If you do not mind saying, what brand of e-collar did you get?


----------



## LouCastle

Tracie pretty much covered this but I'll just add a few comments. There are only a few possibilities. I can guarantee that the injuries your dog sustained are NOT electrical burns. No Ecollar, even the older ones that had much higher levels of stim, put out enough current to cause burns. 

It's possible that your dog is allergic to the Stainless Steel used in the contact points. I've only seen this a couple of times and there are a couple of solutions. 

Another possibility and this is probably the most common one is something called _ "contact necrosis" _or _"moist eczema." _ The most common cause for this is leaving the collar on the dog for too long a period of time.

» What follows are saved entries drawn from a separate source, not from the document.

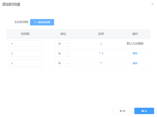
Task: Open unit dropdown for third row
Action: point(63,63)
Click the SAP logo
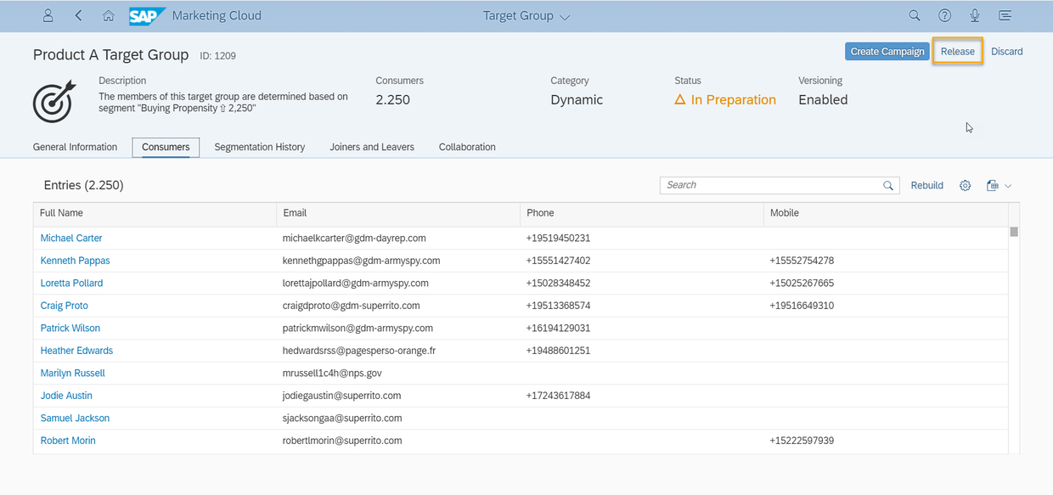1053x495 pixels. pyautogui.click(x=147, y=15)

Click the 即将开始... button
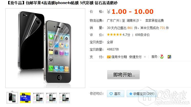point(123,75)
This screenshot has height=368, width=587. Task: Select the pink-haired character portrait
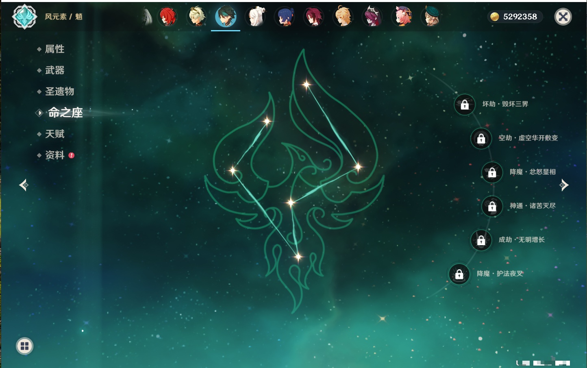click(402, 17)
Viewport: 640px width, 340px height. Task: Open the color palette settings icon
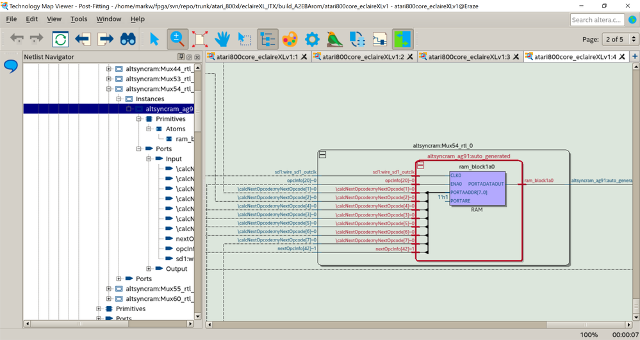[x=290, y=39]
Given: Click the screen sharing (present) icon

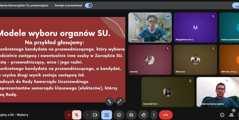Looking at the screenshot, I should point(107,115).
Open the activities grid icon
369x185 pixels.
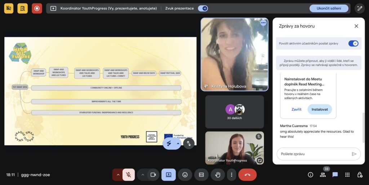[347, 175]
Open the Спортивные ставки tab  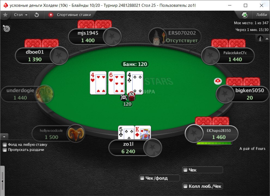point(70,15)
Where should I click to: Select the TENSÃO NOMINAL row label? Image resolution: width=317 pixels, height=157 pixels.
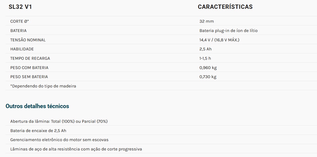28,40
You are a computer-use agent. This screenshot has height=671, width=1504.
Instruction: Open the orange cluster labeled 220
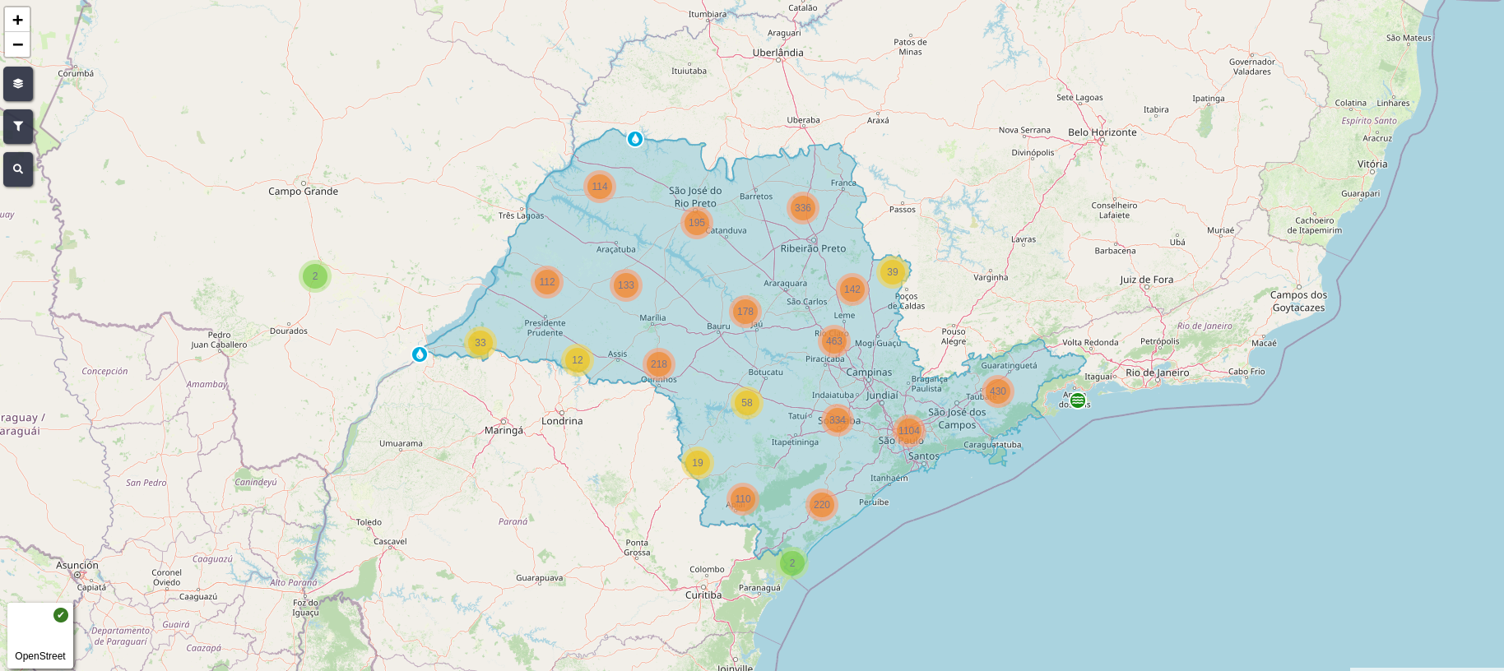821,505
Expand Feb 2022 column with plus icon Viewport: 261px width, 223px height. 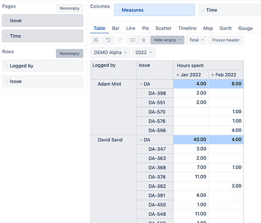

Most manufacturers say that 10-12 hours is the maximum time that they should be left on. Even then they should be moved so that the "box" is on a different part of the dog's neck every couple of hours. 

This can also result from having the collar strap too tight. This causes the contact points to dig into the dog's skin, compromising circulation directly where they sit on the skin. This causes problems as would anything that was tight against the skin for too long, such as a rubber band left around a finger. 

It can also result from having the collar strap too loose. In that case the contact points will rub against the skin as the dog moves about, and the problem then comes from friction. 

There can also be problems if the contact points are too long. Then, even if the strap tension is correct, there will be too much pressure against the dog's skin. This problem is rare because most manufacturers supply fairly short contact points. 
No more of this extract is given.